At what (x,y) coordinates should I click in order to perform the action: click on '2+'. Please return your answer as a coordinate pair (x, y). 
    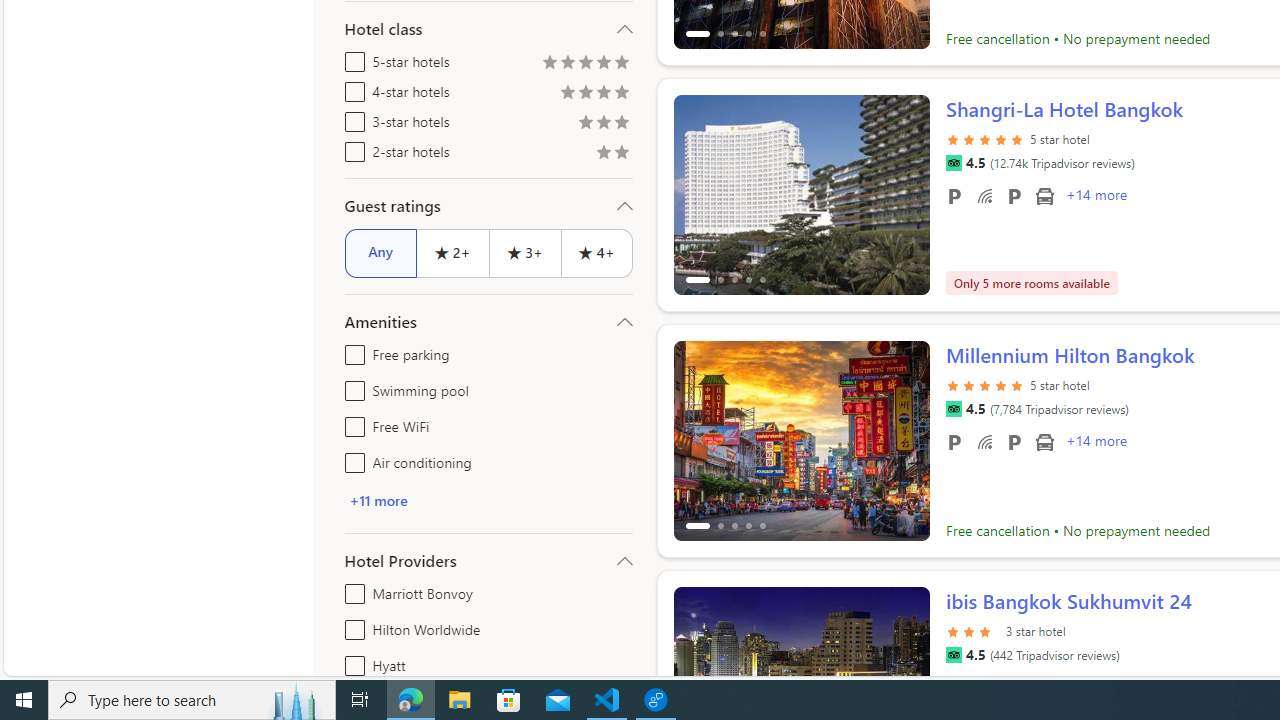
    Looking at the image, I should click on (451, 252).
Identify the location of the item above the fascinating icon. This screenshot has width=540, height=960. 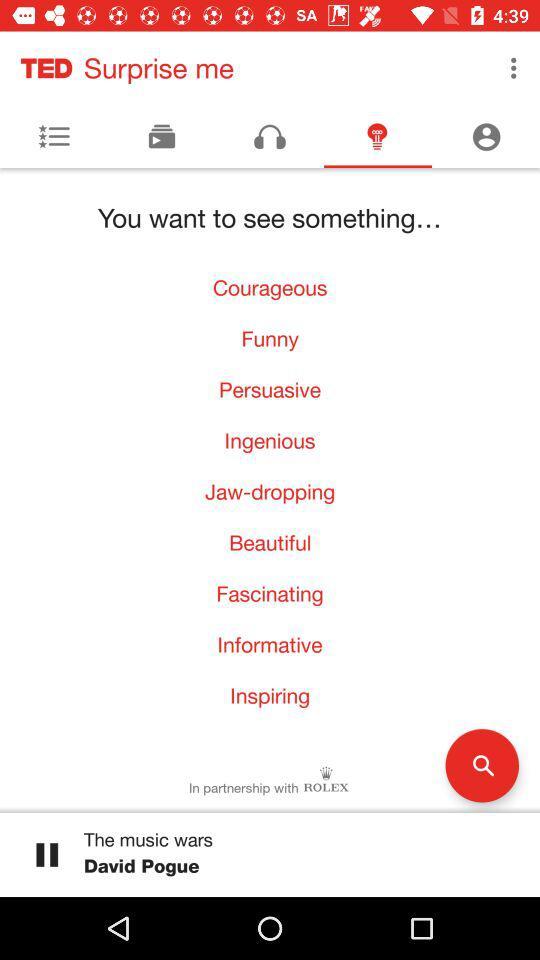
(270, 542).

☆ ☆ ☆ ☆

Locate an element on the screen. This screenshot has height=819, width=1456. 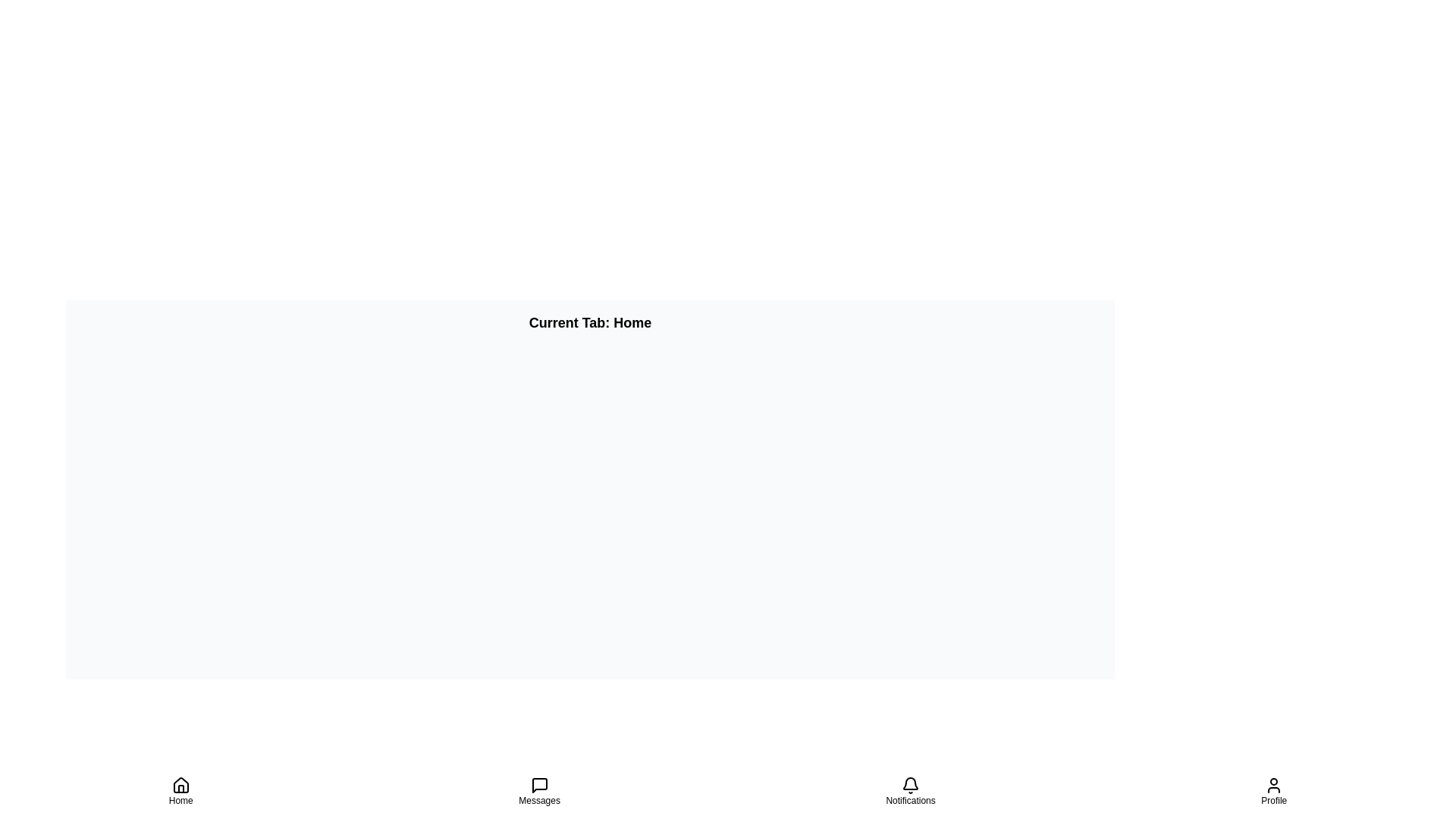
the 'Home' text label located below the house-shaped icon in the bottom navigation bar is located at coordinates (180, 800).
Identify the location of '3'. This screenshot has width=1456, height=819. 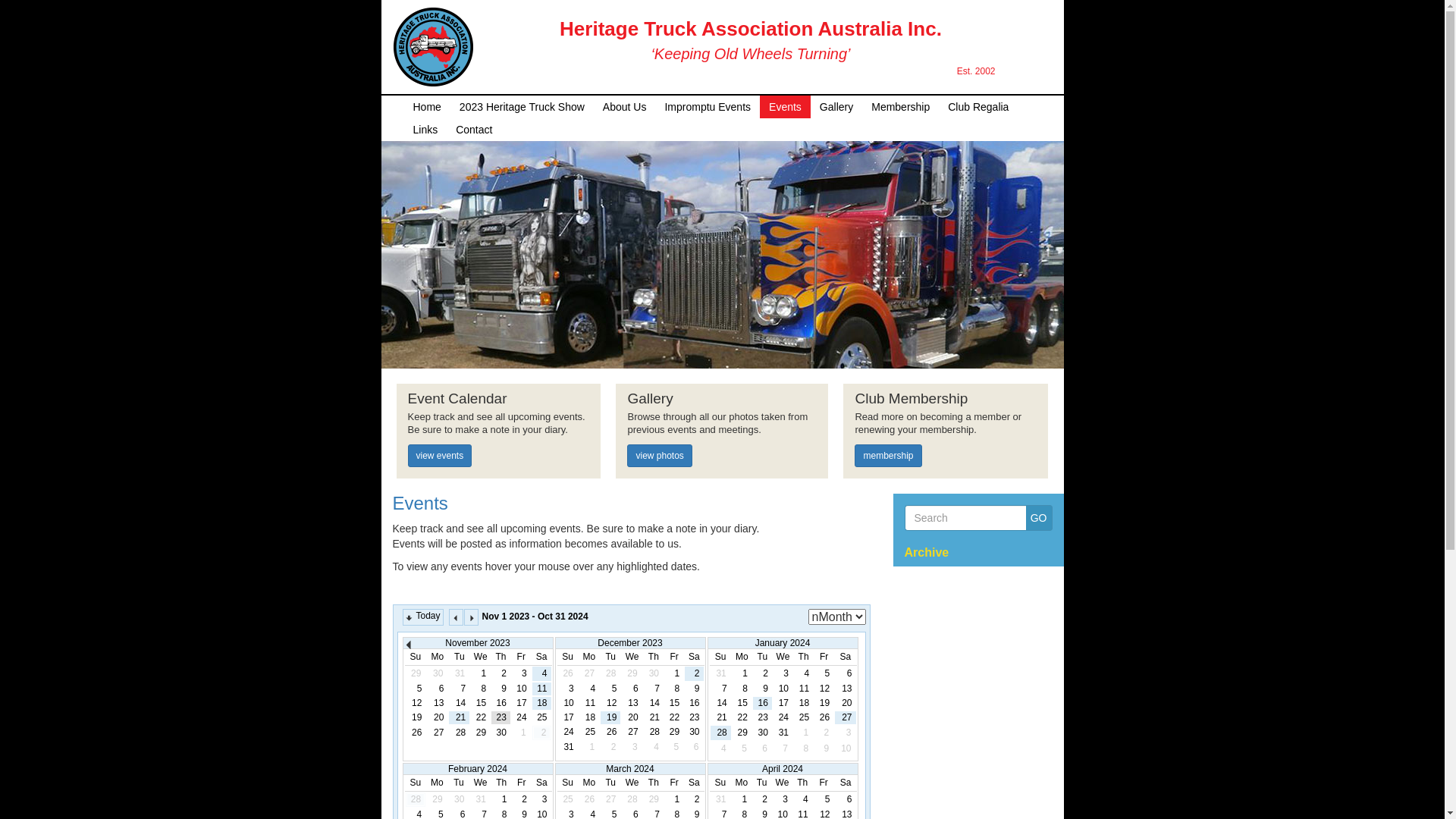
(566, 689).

☆ ☆ ☆ ☆

- _The exercise_
Tally the lines above that contain the string "should", matching case exactly, and reply with the number alone.

- _Exercise answer_
2